ENTRIES:
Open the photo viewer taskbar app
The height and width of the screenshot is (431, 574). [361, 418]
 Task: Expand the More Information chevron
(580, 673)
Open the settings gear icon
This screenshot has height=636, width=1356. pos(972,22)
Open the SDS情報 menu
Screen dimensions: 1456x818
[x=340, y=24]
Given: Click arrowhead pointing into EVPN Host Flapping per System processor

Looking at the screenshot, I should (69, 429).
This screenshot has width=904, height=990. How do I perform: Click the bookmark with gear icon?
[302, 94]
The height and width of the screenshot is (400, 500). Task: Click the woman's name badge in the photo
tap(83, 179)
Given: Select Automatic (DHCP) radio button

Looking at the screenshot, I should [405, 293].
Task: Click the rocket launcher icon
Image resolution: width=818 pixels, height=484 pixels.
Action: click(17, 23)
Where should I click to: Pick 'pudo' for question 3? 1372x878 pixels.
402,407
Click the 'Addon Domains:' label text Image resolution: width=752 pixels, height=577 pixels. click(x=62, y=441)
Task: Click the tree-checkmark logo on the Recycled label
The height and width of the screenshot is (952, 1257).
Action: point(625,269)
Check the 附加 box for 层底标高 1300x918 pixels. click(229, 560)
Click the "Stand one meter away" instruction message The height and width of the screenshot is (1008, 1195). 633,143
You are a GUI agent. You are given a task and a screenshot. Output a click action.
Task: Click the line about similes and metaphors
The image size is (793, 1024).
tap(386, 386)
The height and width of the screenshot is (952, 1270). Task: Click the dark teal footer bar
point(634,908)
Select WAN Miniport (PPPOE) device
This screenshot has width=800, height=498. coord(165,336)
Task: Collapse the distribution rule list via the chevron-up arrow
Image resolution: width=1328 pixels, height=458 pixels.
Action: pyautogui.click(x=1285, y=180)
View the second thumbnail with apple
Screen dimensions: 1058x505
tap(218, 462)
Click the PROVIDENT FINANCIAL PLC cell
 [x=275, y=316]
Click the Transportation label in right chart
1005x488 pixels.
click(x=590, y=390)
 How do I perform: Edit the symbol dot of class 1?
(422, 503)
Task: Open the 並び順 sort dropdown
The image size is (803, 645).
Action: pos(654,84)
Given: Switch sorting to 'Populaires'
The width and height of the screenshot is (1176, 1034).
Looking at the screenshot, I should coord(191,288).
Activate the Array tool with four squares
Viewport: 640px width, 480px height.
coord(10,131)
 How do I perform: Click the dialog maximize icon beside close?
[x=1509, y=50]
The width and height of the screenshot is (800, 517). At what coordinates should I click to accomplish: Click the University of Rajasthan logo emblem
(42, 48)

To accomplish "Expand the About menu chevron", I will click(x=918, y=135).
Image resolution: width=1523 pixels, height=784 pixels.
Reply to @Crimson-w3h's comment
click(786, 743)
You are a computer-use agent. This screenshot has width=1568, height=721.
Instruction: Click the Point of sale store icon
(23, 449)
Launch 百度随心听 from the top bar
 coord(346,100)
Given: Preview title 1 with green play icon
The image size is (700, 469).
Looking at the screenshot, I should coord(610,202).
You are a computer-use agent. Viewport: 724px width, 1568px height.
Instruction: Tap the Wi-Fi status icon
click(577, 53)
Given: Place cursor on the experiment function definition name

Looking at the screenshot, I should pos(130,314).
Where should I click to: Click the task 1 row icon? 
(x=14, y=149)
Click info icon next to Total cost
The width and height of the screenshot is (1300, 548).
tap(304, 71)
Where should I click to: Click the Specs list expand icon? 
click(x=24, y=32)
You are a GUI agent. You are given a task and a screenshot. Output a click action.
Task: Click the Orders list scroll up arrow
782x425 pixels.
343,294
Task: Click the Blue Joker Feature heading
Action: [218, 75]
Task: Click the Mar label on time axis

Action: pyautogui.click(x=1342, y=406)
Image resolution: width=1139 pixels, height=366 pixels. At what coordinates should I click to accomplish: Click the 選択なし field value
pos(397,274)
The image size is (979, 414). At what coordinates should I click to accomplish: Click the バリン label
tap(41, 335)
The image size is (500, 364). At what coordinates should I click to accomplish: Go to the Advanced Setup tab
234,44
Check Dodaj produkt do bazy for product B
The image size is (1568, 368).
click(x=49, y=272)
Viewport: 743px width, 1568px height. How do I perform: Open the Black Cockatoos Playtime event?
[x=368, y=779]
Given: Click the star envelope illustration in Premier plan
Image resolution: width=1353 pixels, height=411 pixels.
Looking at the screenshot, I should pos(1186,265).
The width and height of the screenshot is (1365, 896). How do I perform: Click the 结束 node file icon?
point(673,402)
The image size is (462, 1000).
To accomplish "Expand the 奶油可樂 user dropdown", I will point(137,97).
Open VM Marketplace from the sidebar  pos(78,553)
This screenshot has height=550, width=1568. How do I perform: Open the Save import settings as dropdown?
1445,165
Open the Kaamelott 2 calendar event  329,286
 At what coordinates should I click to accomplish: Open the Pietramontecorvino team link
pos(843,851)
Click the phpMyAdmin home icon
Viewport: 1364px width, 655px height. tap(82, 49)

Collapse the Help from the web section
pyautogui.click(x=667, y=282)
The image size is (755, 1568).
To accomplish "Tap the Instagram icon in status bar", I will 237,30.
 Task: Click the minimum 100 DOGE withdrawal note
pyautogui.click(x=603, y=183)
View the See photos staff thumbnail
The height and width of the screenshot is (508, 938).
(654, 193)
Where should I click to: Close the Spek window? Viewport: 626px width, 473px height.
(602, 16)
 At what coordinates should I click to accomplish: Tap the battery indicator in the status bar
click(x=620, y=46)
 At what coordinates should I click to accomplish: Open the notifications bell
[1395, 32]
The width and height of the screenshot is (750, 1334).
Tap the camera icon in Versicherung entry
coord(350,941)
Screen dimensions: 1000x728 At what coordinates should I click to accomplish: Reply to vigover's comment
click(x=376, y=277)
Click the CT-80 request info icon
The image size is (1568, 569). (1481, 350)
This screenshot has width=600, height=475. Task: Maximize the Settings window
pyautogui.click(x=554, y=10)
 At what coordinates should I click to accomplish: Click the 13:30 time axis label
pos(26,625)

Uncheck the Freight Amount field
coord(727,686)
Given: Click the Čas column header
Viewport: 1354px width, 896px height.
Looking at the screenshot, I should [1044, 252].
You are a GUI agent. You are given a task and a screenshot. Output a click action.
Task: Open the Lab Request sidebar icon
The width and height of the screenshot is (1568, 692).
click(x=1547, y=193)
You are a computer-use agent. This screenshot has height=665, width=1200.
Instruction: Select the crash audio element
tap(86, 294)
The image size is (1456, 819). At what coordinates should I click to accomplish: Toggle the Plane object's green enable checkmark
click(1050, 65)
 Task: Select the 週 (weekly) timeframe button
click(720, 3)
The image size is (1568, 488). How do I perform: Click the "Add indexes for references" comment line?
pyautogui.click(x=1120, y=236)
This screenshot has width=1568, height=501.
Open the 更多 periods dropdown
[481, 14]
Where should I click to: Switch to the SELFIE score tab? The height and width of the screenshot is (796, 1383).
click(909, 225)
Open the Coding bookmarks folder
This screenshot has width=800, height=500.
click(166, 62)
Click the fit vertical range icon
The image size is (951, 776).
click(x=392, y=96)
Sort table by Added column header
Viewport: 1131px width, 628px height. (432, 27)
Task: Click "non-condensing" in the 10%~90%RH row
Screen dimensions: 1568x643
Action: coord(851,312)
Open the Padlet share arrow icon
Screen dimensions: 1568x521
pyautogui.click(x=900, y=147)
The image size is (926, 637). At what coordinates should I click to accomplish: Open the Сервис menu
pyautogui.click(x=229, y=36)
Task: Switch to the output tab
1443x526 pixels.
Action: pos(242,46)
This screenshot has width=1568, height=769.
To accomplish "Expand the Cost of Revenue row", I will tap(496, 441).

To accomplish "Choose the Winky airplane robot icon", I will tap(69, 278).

YOUR GOAL: Rewrite all of the data above, changing "Image resolution" to "Screenshot resolution" and leaving everything else as it is.

WORKED SOLUTION:
Open the photo viewer taskbar app
The height and width of the screenshot is (431, 574). [361, 418]
 Task: Expand the More Information chevron
(580, 673)
Open the settings gear icon
This screenshot has height=636, width=1356. pos(972,22)
Open the SDS情報 menu
Screen dimensions: 1456x818
[x=340, y=24]
Given: Click arrowhead pointing into EVPN Host Flapping per System processor

Looking at the screenshot, I should (69, 429).
This screenshot has width=904, height=990. How do I perform: Click the bookmark with gear icon?
[302, 94]
The height and width of the screenshot is (400, 500). Task: Click the woman's name badge in the photo
tap(83, 179)
Given: Select Automatic (DHCP) radio button

Looking at the screenshot, I should [405, 293].
Task: Click the rocket launcher icon
Screenshot resolution: width=818 pixels, height=484 pixels.
Action: click(17, 23)
Where should I click to: Pick 'pudo' for question 3? 1372x878 pixels.
402,407
Click the 'Addon Domains:' label text Screenshot resolution: width=752 pixels, height=577 pixels. click(x=62, y=441)
Task: Click the tree-checkmark logo on the Recycled label
The height and width of the screenshot is (952, 1257).
Action: point(625,269)
Check the 附加 box for 层底标高 1300x918 pixels. click(229, 560)
Click the "Stand one meter away" instruction message The height and width of the screenshot is (1008, 1195). 633,143
You are a GUI agent. You are given a task and a screenshot. Output a click action.
Task: Click the line about similes and metaphors
The image size is (793, 1024).
tap(386, 386)
The height and width of the screenshot is (952, 1270). Task: Click the dark teal footer bar
point(634,908)
Select WAN Miniport (PPPOE) device
This screenshot has width=800, height=498. coord(165,336)
Task: Collapse the distribution rule list via the chevron-up arrow
Screenshot resolution: width=1328 pixels, height=458 pixels.
Action: pyautogui.click(x=1285, y=180)
View the second thumbnail with apple
Screen dimensions: 1058x505
tap(218, 462)
Click the PROVIDENT FINANCIAL PLC cell
 [x=275, y=316]
Click the Transportation label in right chart
1005x488 pixels.
click(x=590, y=390)
 How do I perform: Edit the symbol dot of class 1?
(422, 503)
Task: Open the 並び順 sort dropdown
The image size is (803, 645).
Action: pos(654,84)
Given: Switch sorting to 'Populaires'
The width and height of the screenshot is (1176, 1034).
Looking at the screenshot, I should coord(191,288).
Activate the Array tool with four squares
Viewport: 640px width, 480px height.
coord(10,131)
 How do I perform: Click the dialog maximize icon beside close?
[x=1509, y=50]
The width and height of the screenshot is (800, 517). At what coordinates should I click to accomplish: Click the University of Rajasthan logo emblem
(42, 48)

To accomplish "Expand the About menu chevron", I will click(x=918, y=135).
Screenshot resolution: width=1523 pixels, height=784 pixels.
Reply to @Crimson-w3h's comment
click(786, 743)
You are a computer-use agent. This screenshot has width=1568, height=721.
Instruction: Click the Point of sale store icon
(23, 449)
Launch 百度随心听 from the top bar
 coord(346,100)
Given: Preview title 1 with green play icon
The image size is (700, 469).
Looking at the screenshot, I should coord(610,202).
You are a computer-use agent. Viewport: 724px width, 1568px height.
Instruction: Tap the Wi-Fi status icon
click(577, 53)
Given: Place cursor on the experiment function definition name

Looking at the screenshot, I should pos(130,314).
Where should I click to: Click the task 1 row icon? 
(x=14, y=149)
Click info icon next to Total cost
The width and height of the screenshot is (1300, 548).
tap(304, 71)
Where should I click to: Click the Specs list expand icon? 
click(x=24, y=32)
You are a GUI agent. You are given a task and a screenshot. Output a click action.
Task: Click the Orders list scroll up arrow
782x425 pixels.
343,294
Task: Click the Blue Joker Feature heading
Action: [218, 75]
Task: Click the Mar label on time axis

Action: pyautogui.click(x=1342, y=406)
Screenshot resolution: width=1139 pixels, height=366 pixels. At what coordinates should I click to accomplish: Click the 選択なし field value
pos(397,274)
The image size is (979, 414). At what coordinates should I click to accomplish: Click the バリン label
tap(41, 335)
The image size is (500, 364). At what coordinates should I click to accomplish: Go to the Advanced Setup tab
234,44
Check Dodaj produkt do bazy for product B
The image size is (1568, 368).
click(x=49, y=272)
Viewport: 743px width, 1568px height. How do I perform: Open the Black Cockatoos Playtime event?
[x=368, y=779]
Given: Click the star envelope illustration in Premier plan
Screenshot resolution: width=1353 pixels, height=411 pixels.
Looking at the screenshot, I should pos(1186,265).
The width and height of the screenshot is (1365, 896). How do I perform: Click the 结束 node file icon?
point(673,402)
The image size is (462, 1000).
To accomplish "Expand the 奶油可樂 user dropdown", I will point(137,97).
Open VM Marketplace from the sidebar  pos(78,553)
This screenshot has height=550, width=1568. How do I perform: Open the Save import settings as dropdown?
1445,165
Open the Kaamelott 2 calendar event  329,286
 At what coordinates should I click to accomplish: Open the Pietramontecorvino team link
pos(843,851)
Click the phpMyAdmin home icon
Viewport: 1364px width, 655px height. tap(82, 49)

Collapse the Help from the web section
pyautogui.click(x=667, y=282)
The image size is (755, 1568).
To accomplish "Tap the Instagram icon in status bar", I will 237,30.
 Task: Click the minimum 100 DOGE withdrawal note
pyautogui.click(x=603, y=183)
View the See photos staff thumbnail
The height and width of the screenshot is (508, 938).
(654, 193)
Where should I click to: Close the Spek window? Viewport: 626px width, 473px height.
(602, 16)
 At what coordinates should I click to accomplish: Tap the battery indicator in the status bar
click(x=620, y=46)
 At what coordinates should I click to accomplish: Open the notifications bell
[1395, 32]
The width and height of the screenshot is (750, 1334).
Tap the camera icon in Versicherung entry
coord(350,941)
Screen dimensions: 1000x728 At what coordinates should I click to accomplish: Reply to vigover's comment
click(x=376, y=277)
Click the CT-80 request info icon
The image size is (1568, 569). (1481, 350)
This screenshot has width=600, height=475. Task: Maximize the Settings window
pyautogui.click(x=554, y=10)
 At what coordinates should I click to accomplish: Click the 13:30 time axis label
pos(26,625)

Uncheck the Freight Amount field
coord(727,686)
Given: Click the Čas column header
Viewport: 1354px width, 896px height.
Looking at the screenshot, I should [1044, 252].
You are a GUI agent. You are given a task and a screenshot. Output a click action.
Task: Open the Lab Request sidebar icon
The width and height of the screenshot is (1568, 692).
click(x=1547, y=193)
You are a computer-use agent. This screenshot has height=665, width=1200.
Instruction: Select the crash audio element
tap(86, 294)
The image size is (1456, 819). At what coordinates should I click to accomplish: Toggle the Plane object's green enable checkmark
click(1050, 65)
 Task: Select the 週 (weekly) timeframe button
click(720, 3)
The image size is (1568, 488). How do I perform: Click the "Add indexes for references" comment line?
pyautogui.click(x=1120, y=236)
This screenshot has width=1568, height=501.
Open the 更多 periods dropdown
[481, 14]
Where should I click to: Switch to the SELFIE score tab? The height and width of the screenshot is (796, 1383).
click(909, 225)
Open the Coding bookmarks folder
This screenshot has width=800, height=500.
click(166, 62)
Click the fit vertical range icon
The image size is (951, 776).
click(x=392, y=96)
Sort table by Added column header
Viewport: 1131px width, 628px height. (432, 27)
Task: Click "non-condensing" in the 10%~90%RH row
Screen dimensions: 1568x643
Action: coord(851,312)
Open the Padlet share arrow icon
Screen dimensions: 1568x521
pyautogui.click(x=900, y=147)
The image size is (926, 637). At what coordinates should I click to accomplish: Open the Сервис menu
pyautogui.click(x=229, y=36)
Task: Switch to the output tab
1443x526 pixels.
Action: pos(242,46)
This screenshot has width=1568, height=769.
To accomplish "Expand the Cost of Revenue row", I will tap(496, 441).

To accomplish "Choose the Winky airplane robot icon", I will tap(69, 278).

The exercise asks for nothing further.